*Provided records:*
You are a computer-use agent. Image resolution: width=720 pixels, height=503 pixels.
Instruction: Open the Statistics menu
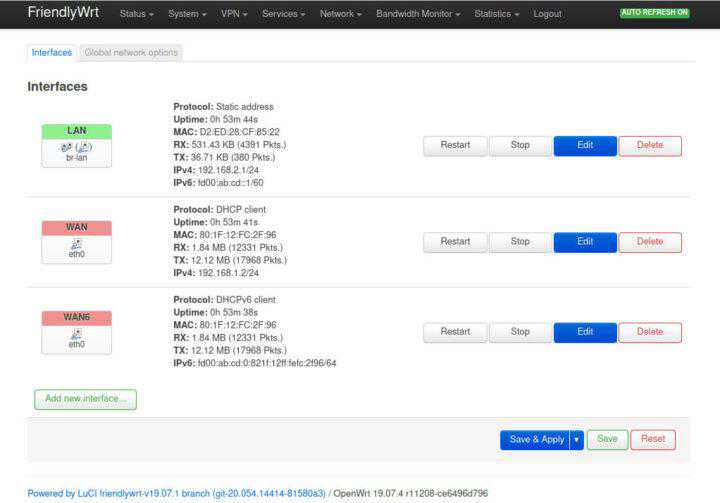click(496, 14)
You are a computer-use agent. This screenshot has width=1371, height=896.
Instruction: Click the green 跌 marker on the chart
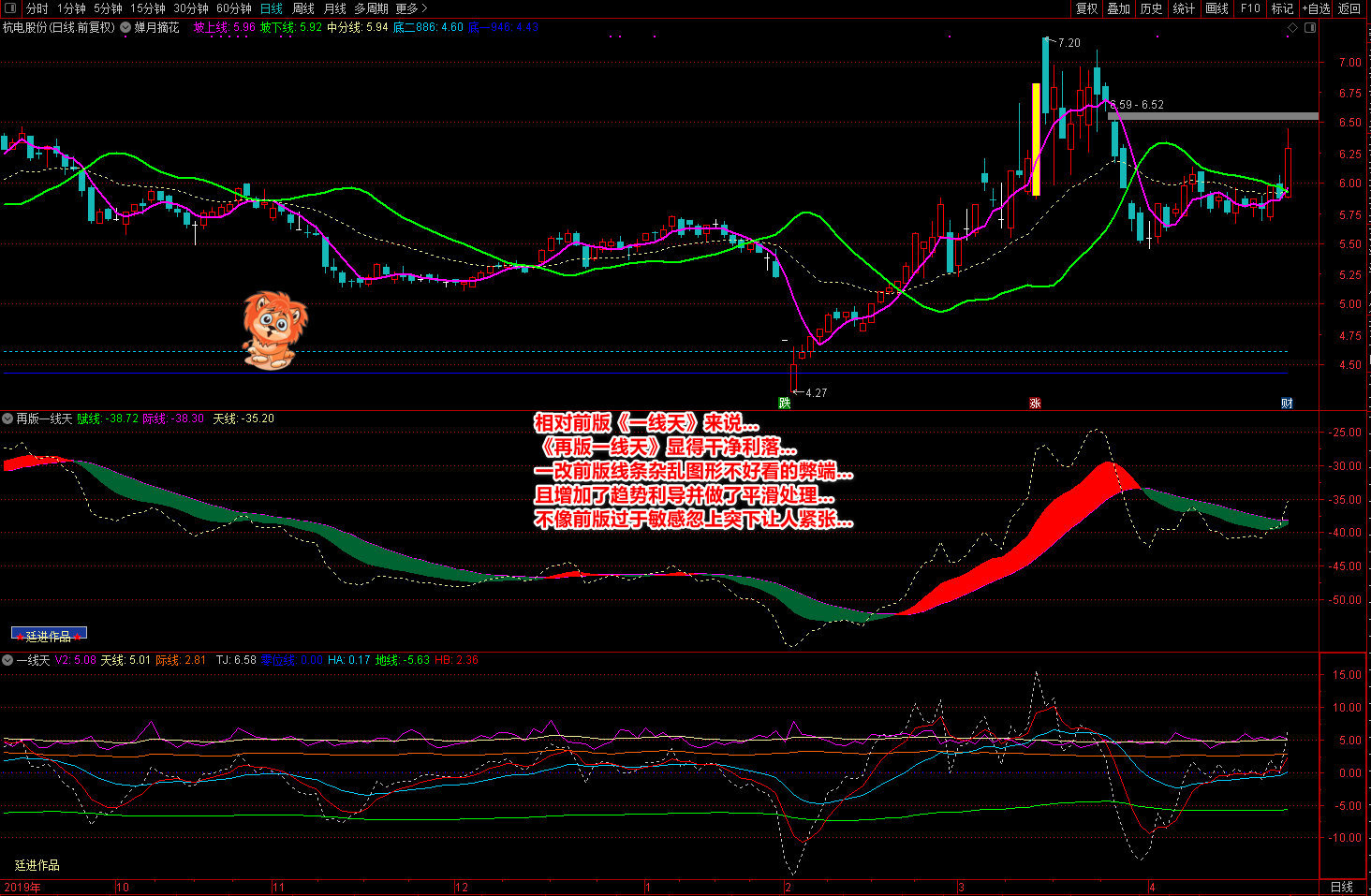(785, 404)
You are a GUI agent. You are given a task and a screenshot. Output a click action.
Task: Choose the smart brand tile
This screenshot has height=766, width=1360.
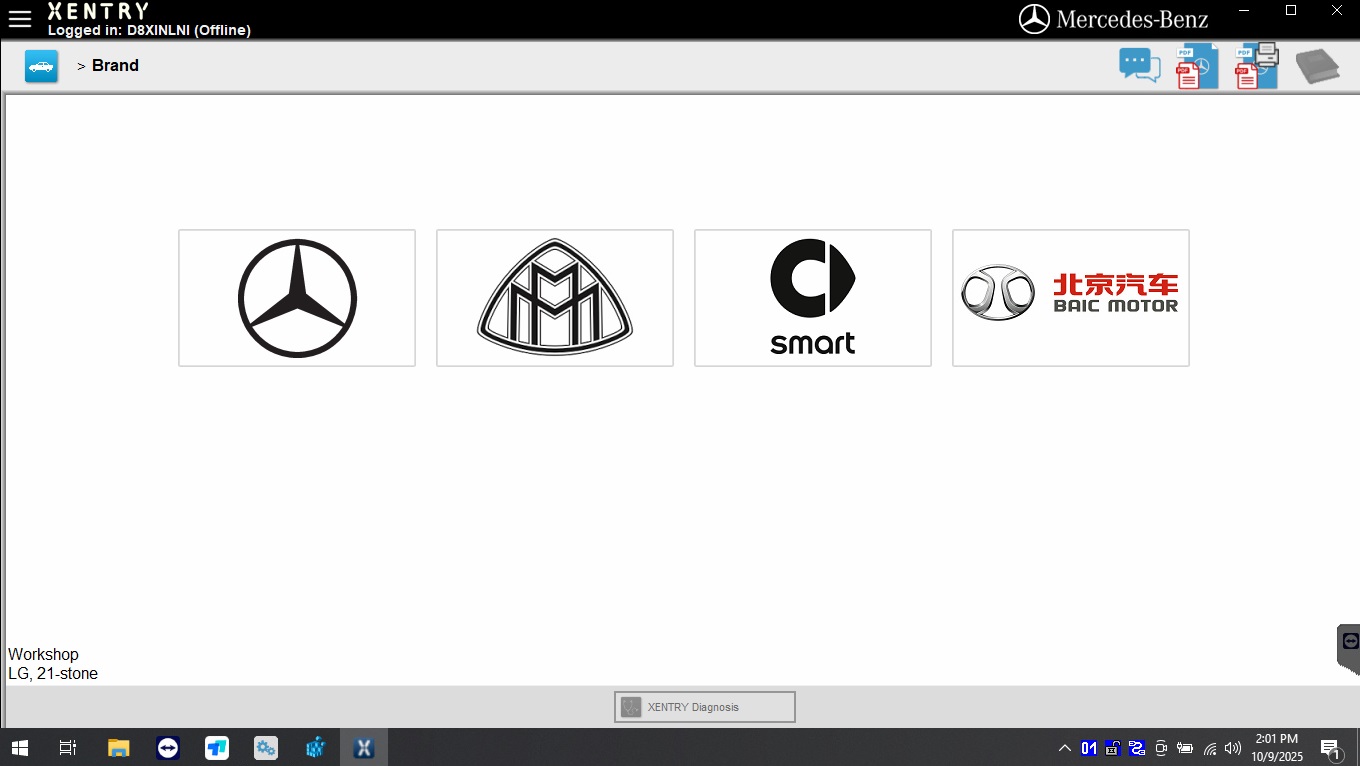pyautogui.click(x=813, y=298)
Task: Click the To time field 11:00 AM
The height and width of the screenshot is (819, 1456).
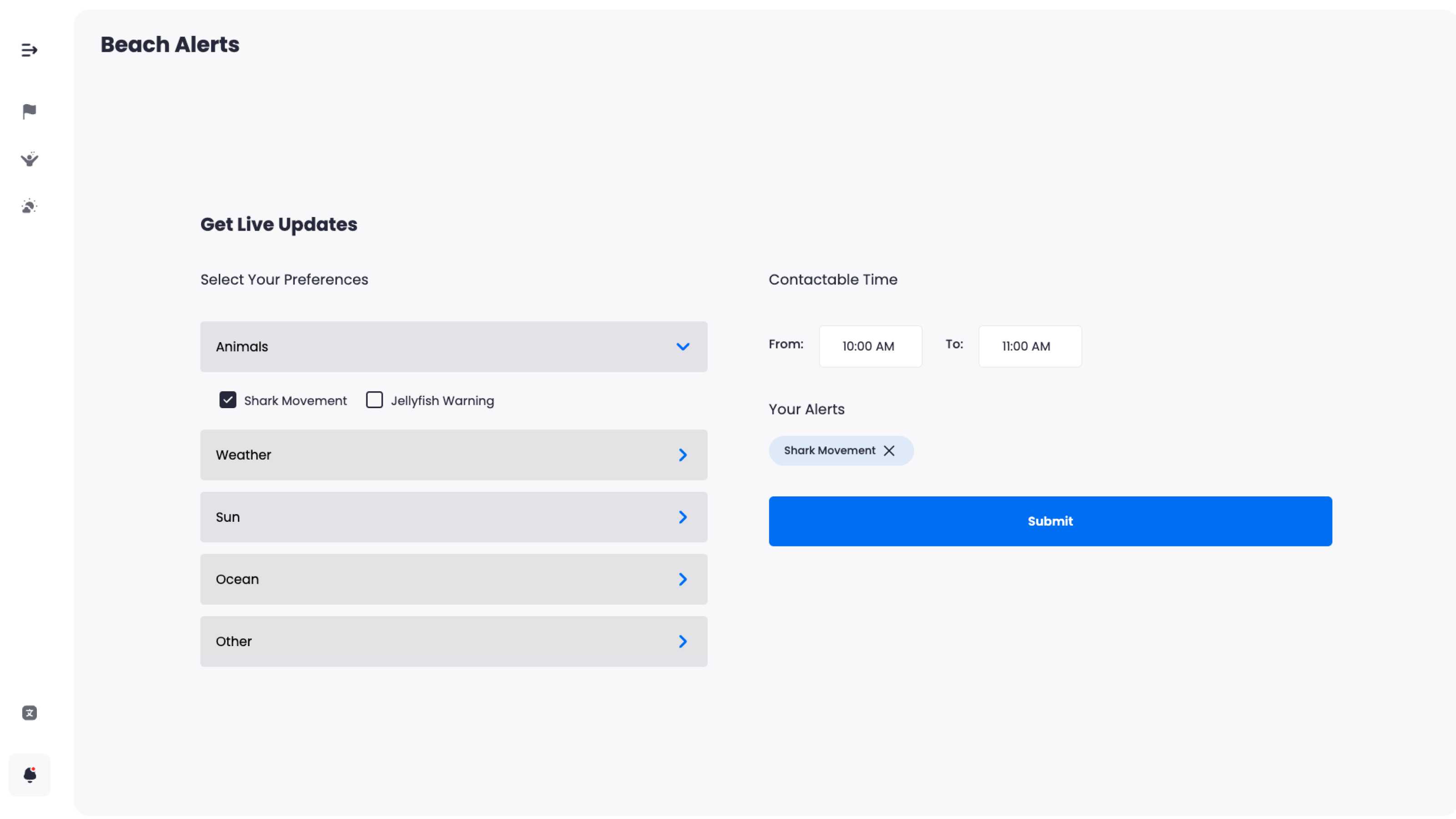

*Task goal:*
Please update the records, beginning at the line that has "You are a GUI" and stopping after the line that has "pyautogui.click(x=813, y=298)", by replacing "tile" with "card" and leaving everything else unchanged. Leave the pictures out of your answer.

*Exercise solution:*
You are a GUI agent. You are given a task and a screenshot. Output a click action.
Task: Choose the smart brand card
This screenshot has height=766, width=1360.
pyautogui.click(x=813, y=298)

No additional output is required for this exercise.